Polydeism is a polytheistic form of Deism encompassing the belief that the universe was the collective creation of multiple Gods, each of whom created a piece of the universe and then ceased to interact with the universe. This concept addresses an apparent contradiction in Deism - that a monotheistic God created the universe, but now expresses no apparent interest in it - by supposing that if the universe is the construct of many gods, none of them would have an interest in the universe as a whole.
History of the termEdit
C. D. Broad, in a 1925 article, "The Validity of Belief in a Personal God," noted that the arguments for the existence of God only tend to prove that "a designing mind had existed in the past, not that it does exist now. It is quite compatible with this argument that God should have died long ago, or that he should have turned his attention to other parts of the Universe." Also, "there is nothing in the facts to suggest that there is only one such being."

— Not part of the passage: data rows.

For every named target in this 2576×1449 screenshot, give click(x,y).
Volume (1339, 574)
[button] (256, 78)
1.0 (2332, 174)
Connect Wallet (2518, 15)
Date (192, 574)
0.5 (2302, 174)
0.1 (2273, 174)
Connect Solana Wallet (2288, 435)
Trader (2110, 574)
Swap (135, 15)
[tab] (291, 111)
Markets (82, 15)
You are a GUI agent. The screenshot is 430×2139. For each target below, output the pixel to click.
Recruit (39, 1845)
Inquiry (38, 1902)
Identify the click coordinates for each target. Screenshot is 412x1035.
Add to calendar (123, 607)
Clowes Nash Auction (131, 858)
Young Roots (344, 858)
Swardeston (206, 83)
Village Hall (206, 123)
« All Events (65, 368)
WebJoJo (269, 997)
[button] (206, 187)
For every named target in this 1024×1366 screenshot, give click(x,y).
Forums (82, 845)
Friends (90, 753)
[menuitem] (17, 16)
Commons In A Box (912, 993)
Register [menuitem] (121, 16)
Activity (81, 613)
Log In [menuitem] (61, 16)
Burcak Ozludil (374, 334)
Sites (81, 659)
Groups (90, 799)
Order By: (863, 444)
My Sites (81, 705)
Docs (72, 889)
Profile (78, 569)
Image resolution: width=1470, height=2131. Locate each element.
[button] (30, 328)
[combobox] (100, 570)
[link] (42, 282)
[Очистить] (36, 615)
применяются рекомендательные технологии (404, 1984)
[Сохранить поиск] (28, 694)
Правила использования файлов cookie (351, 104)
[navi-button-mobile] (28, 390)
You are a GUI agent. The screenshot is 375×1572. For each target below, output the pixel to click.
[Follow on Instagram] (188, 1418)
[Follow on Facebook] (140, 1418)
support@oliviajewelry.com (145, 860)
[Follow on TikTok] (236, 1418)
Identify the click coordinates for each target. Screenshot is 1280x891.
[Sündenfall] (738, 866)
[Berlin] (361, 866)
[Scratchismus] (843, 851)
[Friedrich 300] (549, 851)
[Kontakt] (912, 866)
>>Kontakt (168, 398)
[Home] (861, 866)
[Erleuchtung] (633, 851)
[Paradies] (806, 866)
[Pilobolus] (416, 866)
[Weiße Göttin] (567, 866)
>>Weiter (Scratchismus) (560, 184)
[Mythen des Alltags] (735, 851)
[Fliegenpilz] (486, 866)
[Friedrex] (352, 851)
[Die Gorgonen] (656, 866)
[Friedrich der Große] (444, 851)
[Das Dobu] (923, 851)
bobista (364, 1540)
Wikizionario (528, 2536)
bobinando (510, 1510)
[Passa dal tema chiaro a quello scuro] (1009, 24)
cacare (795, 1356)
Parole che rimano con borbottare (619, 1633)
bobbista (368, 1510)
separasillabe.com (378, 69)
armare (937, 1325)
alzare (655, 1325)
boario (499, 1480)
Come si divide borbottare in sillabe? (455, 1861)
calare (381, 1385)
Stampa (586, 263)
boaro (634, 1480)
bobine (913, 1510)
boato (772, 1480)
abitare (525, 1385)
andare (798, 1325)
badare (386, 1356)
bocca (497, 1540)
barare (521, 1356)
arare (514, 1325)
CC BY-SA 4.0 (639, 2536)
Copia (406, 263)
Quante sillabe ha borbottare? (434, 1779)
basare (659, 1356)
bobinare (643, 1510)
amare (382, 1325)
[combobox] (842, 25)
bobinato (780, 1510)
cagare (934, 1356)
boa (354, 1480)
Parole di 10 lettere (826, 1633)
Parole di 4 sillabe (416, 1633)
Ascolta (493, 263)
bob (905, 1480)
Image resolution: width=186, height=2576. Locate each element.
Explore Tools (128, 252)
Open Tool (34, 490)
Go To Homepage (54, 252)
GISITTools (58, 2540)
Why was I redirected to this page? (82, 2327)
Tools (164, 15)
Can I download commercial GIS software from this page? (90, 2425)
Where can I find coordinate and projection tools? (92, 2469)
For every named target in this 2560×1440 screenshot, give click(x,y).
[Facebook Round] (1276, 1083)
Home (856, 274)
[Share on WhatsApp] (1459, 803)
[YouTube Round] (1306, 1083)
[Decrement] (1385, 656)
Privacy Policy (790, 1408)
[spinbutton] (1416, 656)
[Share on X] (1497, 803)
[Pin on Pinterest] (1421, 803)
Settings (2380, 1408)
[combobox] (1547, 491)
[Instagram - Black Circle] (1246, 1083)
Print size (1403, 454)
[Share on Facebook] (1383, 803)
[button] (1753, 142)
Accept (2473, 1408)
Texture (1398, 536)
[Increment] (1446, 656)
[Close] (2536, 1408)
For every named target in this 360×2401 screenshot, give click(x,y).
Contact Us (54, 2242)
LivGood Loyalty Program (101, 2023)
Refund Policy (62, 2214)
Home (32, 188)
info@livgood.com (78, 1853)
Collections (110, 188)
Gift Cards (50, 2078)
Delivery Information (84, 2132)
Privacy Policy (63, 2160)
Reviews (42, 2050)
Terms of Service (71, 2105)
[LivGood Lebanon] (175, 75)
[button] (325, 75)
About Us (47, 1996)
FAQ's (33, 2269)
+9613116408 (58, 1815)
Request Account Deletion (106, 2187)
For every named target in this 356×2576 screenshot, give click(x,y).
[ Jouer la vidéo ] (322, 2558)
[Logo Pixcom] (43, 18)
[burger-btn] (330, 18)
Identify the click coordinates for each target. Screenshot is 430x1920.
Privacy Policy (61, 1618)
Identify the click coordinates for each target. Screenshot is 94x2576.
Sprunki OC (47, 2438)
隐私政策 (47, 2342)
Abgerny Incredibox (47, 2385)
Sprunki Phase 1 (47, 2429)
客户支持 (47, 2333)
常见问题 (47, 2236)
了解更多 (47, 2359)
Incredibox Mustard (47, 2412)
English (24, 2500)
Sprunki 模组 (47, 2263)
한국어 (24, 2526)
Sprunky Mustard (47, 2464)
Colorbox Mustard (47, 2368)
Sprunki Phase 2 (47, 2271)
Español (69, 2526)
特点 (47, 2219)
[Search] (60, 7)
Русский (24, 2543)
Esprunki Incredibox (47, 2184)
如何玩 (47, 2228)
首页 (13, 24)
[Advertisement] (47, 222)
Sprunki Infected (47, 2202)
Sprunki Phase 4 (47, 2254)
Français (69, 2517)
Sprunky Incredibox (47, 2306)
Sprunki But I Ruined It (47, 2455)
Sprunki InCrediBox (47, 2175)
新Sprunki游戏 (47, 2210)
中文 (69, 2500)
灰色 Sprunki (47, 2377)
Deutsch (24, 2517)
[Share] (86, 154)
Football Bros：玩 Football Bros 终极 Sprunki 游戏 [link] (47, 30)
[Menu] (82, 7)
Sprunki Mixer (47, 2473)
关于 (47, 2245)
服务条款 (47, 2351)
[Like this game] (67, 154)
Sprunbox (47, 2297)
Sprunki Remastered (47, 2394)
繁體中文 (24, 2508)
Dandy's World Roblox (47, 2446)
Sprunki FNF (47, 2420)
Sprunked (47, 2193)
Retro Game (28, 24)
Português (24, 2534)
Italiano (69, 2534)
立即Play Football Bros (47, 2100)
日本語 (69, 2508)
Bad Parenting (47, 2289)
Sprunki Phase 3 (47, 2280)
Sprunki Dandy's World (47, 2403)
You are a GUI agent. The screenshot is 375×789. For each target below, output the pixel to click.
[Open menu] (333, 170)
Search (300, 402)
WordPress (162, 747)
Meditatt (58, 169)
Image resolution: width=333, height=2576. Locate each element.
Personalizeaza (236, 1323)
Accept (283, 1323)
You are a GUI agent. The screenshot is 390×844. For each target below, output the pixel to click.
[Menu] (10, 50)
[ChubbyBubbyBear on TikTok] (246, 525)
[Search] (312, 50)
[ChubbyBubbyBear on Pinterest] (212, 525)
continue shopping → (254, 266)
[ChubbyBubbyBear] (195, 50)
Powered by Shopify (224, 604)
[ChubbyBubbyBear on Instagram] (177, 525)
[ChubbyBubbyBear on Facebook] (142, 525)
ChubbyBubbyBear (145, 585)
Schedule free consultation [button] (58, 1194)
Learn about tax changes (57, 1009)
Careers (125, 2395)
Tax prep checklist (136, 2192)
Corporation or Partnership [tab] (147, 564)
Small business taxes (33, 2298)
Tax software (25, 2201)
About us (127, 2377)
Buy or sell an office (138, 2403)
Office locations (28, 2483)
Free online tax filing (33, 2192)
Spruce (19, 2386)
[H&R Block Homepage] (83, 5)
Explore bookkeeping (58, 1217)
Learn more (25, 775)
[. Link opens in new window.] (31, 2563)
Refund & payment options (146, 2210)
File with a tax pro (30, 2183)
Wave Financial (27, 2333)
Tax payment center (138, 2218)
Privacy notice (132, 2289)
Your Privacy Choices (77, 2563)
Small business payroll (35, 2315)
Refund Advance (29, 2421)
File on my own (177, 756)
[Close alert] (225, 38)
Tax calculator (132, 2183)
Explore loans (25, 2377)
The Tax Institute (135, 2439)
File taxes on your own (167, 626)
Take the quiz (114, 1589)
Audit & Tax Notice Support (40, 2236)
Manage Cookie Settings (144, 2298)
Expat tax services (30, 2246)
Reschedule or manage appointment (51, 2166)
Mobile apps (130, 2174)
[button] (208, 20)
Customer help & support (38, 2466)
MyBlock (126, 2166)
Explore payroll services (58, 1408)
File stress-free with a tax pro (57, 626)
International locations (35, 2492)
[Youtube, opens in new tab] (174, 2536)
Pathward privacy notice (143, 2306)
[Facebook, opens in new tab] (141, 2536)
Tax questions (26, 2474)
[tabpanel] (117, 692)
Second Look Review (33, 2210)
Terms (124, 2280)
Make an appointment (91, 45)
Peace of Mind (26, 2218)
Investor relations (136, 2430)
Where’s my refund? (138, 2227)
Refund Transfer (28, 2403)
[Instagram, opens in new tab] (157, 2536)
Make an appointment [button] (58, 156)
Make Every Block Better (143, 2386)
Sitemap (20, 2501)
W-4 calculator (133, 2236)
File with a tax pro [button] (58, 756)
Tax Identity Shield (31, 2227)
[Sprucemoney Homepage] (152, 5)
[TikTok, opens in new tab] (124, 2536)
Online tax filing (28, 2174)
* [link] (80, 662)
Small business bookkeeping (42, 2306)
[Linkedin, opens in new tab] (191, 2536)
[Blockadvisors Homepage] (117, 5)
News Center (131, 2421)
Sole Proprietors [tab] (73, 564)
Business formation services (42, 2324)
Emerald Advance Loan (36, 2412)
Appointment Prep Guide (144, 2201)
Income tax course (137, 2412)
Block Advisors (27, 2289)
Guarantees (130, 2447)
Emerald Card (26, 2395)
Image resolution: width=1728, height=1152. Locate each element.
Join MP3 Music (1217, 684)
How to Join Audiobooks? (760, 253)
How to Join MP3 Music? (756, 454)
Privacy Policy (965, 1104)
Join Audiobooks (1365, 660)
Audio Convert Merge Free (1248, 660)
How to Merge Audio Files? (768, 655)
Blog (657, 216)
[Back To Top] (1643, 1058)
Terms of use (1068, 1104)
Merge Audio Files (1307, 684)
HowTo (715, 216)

Broad may have derived the concept from David Hume. According to one scholar, "David Hume's criticisms of the Argument from Design include the argument that, for all we know, a committee of very powerful, but not omnipotent, divine beings could have collaborated in creating the world, but then afterwards left it alone or even ceased to exist. This would be polydeism."
It has also been pointed out that the materialist may acknowledge superior beings without believing in a Supreme Being. Epicureanism was founded about 300 BC by Epicurus. Their world view might be called “polydeism”: there are many gods, but they are merely superhuman beings; they are remote, uninvolved in the world, posing no threat and offering no hope to human beings. Epicureans regarded traditional religion and idolatry as harmless enough as long as the gods were not feared or expected to do or say anything.